MIAMI – A Guantanamo prisoner from Algeria lost a last-minute legal maneuver Wednesday to go home before President-elect Donald Trump takes office.
U.S. District Judge Rosemary Collyer in Washington declined to intervene in a Defense Department decision not to repatriate Sufyian Barhoumi in the final days of the Obama administration.
A government review board approved the repatriation of Barhoumi in August. But Defense Secretary Ash Carter did not give final approval and issue a 30-day notice to Congress of his impending release as required by law.
In an emergency court petition, Barhoumi's attorney, Shane Kadidal, said he feared that Barhoumi and a Moroccan prisoner in a similar situation might not make it out under Trump, who has said he wants to continue using the detention center on the U.S. base in Cuba.
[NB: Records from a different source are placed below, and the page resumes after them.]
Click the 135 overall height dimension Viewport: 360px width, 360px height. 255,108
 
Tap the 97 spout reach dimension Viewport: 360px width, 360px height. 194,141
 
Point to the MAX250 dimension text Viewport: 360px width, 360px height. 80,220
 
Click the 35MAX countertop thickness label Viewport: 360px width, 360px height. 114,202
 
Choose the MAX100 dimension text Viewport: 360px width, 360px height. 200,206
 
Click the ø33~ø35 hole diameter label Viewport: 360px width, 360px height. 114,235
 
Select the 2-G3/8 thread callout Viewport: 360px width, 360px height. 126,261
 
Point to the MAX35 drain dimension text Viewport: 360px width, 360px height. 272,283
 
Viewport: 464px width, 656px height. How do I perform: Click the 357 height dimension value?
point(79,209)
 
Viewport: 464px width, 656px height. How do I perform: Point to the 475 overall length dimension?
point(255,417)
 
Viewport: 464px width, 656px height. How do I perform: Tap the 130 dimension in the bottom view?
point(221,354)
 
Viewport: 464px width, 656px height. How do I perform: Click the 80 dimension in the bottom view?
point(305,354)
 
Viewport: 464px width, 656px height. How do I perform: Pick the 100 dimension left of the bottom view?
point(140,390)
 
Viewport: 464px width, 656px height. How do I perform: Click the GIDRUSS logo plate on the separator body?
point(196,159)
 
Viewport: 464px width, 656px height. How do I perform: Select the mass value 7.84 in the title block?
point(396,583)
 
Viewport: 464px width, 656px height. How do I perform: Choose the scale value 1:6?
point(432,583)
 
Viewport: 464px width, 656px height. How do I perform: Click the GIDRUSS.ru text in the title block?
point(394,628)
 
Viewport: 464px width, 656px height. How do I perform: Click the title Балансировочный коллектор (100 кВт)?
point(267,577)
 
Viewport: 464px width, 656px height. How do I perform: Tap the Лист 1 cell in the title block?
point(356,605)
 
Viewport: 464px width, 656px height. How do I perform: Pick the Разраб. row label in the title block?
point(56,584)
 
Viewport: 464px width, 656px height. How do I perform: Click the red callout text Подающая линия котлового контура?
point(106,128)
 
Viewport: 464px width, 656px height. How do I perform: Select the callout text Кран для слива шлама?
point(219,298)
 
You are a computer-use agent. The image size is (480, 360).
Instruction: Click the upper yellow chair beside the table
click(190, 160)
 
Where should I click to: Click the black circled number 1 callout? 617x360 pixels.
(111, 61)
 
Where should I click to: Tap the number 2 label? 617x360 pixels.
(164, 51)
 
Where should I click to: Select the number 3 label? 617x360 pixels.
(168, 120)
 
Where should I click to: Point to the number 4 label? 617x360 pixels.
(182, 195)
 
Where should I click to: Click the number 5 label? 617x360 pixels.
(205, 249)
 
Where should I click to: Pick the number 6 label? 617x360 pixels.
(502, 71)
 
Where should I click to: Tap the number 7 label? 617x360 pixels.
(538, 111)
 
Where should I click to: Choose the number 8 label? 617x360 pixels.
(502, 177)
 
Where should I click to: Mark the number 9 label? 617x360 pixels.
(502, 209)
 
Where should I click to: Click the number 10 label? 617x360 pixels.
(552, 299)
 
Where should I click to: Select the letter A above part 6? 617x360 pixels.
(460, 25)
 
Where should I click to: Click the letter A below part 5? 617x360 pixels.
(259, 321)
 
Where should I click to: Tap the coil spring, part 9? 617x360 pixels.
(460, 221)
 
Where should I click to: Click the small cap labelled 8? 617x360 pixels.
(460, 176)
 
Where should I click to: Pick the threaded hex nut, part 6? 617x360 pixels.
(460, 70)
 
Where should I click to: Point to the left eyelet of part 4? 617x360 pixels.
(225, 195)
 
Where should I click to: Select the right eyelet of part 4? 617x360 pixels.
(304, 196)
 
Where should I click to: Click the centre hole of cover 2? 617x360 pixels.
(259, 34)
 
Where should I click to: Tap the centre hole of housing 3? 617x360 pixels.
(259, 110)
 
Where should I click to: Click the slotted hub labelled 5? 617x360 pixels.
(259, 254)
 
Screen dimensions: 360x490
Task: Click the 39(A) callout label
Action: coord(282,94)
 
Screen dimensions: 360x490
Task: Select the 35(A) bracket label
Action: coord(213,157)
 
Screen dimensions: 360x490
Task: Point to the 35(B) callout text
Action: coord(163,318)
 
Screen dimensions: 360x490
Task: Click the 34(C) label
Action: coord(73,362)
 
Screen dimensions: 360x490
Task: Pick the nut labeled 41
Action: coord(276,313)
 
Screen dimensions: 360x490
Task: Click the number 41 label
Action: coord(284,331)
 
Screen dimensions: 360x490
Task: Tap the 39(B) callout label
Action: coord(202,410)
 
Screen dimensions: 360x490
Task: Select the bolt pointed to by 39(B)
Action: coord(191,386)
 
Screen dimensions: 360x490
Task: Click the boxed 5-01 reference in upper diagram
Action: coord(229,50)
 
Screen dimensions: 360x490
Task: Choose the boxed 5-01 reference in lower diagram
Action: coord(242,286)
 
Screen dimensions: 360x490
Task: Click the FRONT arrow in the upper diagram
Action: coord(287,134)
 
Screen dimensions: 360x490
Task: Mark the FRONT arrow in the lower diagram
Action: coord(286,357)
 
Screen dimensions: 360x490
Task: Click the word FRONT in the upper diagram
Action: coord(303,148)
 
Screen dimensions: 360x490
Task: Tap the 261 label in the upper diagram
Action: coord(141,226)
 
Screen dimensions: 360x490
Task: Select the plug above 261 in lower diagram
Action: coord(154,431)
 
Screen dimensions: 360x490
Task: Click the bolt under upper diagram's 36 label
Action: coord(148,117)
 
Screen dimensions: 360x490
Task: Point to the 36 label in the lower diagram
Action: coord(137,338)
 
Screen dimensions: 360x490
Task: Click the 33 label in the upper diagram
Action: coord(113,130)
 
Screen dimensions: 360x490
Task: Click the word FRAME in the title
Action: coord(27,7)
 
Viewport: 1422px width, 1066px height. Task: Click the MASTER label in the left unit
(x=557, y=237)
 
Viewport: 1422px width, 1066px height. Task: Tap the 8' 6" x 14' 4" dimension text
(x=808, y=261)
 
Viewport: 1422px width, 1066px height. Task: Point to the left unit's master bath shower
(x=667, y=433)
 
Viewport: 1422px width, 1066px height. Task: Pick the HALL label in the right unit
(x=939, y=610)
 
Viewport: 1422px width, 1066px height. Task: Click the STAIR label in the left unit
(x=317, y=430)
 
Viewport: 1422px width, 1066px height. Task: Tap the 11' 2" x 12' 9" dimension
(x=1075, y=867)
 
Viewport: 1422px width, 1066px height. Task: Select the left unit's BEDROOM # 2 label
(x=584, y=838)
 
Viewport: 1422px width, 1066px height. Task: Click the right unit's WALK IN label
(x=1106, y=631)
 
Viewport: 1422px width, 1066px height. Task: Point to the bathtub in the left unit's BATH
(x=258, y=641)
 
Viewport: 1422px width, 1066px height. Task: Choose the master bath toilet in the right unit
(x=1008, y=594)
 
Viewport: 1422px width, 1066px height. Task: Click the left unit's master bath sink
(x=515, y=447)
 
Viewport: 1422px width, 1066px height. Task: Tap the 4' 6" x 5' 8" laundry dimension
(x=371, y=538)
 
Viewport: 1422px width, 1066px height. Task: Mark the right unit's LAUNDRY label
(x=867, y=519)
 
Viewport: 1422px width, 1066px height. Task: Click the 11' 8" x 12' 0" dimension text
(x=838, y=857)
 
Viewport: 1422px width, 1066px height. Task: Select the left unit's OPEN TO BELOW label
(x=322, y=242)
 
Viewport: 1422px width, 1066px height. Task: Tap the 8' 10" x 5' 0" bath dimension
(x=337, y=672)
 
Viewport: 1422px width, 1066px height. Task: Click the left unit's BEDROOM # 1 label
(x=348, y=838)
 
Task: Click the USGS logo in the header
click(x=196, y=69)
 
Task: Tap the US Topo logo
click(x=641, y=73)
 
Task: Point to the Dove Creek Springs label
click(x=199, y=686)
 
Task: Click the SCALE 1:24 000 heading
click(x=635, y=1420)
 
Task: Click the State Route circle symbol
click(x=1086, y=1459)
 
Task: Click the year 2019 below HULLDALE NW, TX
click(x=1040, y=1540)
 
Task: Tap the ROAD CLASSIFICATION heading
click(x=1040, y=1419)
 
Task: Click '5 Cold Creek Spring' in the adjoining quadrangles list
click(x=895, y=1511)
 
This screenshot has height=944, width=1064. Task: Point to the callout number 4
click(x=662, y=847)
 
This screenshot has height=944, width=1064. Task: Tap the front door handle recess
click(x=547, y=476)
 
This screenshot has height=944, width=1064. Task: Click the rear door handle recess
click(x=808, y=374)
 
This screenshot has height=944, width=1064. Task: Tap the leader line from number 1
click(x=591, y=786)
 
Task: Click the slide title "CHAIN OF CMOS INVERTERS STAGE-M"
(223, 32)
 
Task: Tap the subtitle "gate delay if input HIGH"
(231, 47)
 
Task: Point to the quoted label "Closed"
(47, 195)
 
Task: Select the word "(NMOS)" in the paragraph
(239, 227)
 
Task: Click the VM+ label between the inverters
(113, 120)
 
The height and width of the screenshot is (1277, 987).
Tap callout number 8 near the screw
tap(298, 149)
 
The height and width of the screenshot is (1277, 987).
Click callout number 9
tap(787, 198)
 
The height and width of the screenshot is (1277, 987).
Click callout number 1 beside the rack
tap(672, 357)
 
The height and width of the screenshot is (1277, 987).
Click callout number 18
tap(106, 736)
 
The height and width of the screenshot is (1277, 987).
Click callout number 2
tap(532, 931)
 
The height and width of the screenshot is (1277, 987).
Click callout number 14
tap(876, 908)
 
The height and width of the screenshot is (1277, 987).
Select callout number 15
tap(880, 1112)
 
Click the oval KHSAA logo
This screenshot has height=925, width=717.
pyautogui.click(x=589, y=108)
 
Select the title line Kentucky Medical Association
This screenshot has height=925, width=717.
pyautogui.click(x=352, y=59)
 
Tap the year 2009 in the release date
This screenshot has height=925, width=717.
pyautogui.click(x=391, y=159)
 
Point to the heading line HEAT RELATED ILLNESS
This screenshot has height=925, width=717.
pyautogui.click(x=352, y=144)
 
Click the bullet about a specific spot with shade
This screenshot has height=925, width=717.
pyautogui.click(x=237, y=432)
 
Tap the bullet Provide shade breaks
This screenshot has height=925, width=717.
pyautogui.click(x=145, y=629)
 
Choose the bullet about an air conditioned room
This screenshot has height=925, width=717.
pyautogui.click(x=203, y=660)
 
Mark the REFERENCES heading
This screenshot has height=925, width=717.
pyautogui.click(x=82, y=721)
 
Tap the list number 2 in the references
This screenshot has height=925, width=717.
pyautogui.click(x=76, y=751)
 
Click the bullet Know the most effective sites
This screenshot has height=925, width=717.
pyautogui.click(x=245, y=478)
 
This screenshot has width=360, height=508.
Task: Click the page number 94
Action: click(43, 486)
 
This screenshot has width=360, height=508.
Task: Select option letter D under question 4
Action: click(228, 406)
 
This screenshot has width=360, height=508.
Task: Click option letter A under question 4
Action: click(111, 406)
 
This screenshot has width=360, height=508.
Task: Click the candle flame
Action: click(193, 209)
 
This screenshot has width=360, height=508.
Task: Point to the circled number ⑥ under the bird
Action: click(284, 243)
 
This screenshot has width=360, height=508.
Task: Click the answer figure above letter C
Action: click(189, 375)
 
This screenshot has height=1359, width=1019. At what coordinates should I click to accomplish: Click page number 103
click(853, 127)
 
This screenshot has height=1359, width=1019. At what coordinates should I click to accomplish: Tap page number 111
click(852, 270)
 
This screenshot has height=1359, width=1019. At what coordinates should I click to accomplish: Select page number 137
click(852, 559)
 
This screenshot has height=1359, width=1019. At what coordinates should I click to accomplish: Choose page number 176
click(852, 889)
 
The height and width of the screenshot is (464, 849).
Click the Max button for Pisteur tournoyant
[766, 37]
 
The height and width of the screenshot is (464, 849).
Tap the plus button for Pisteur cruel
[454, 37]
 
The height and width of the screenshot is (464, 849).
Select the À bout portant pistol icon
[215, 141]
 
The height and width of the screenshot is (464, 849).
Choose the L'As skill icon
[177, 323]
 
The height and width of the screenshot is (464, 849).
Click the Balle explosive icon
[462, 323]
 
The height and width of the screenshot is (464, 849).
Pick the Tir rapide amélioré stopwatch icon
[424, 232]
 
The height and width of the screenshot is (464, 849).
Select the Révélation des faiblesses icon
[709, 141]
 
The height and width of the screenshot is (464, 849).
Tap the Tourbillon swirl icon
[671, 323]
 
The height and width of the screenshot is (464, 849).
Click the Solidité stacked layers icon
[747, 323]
Lawyers for the men argue that there is no longer any justification for holding them given the board's decision, which found that both countries could adequately ensure neither man posed a threat in the future. Kadidal said he had expected Barhoumi to be released and the prisoner's family had already begun making preparations for his return, including by buying him a car and a small restaurant for him to run.
"We had no indication that there was a problem until suddenly the deadline passed," he said.
The Justice Department opposed the request and said Carter rejected the release of Barhoumi on Jan. 12 "based on a variety of substantive concerns, shared by multiple agencies," without going into detail.
Collyer said the defense secretary has the authority not to release the 43-year-old Algerian at this time and denied the request. Kadidal, of the New York-based Center for Constitutional Rights, said he probably would not appeal given the timing, two days before the inauguration.
U.S. District Judge Colleen Kollar-Kotelly is considering a similar motion filed on behalf of the Moroccan prisoner, Abdullatif Nasser. The 51-year-old was cleared for repatriation by the review board in July. But the Department of Justice said his country did not provide some needed information until Dec. 28, which was too late for the Defense Department to give its required 30-day notice to Congress.
There are 45 prisoners at Guantanamo. They include nine cleared for release such as Nasser and Barhoumi. Several may still make it out before Jan. 20.
Shelby Sullivan-Bennis, an attorney for the Moroccan, said she still hopes her client will be among those released. "Hoping that common sense will prevail."